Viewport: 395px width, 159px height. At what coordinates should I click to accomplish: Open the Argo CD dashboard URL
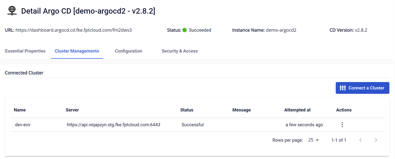pyautogui.click(x=73, y=30)
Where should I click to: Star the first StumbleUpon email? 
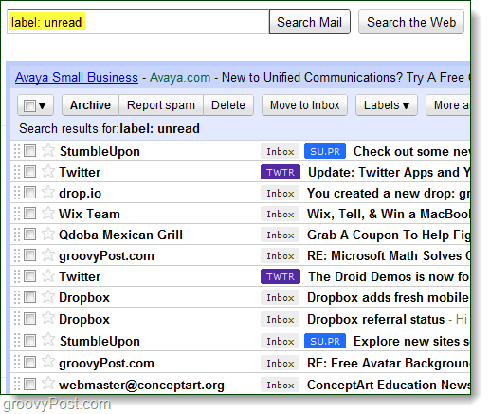(48, 150)
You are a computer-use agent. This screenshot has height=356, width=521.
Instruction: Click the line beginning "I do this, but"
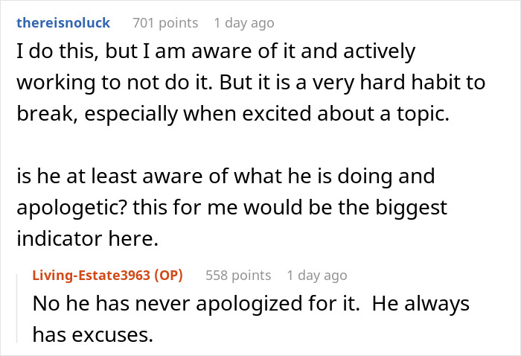tap(216, 53)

▶ _EXERCISE DESCRIPTION_
Rewrite all the lines above with "screenshot" changed to "screen capture" and nothing else altered. Leave out the pictures.

▶ _WORKED SOLUTION_
Viewport: 395px width, 159px height. At what coordinates should I click to accomplish: Open the Argo CD dashboard URL
pyautogui.click(x=73, y=30)
Where should I click to: Star the first StumbleUpon email? 
(48, 150)
You are a computer-use agent. This screen capture has height=356, width=521.
Instruction: Click the line beginning "I do this, but"
tap(216, 53)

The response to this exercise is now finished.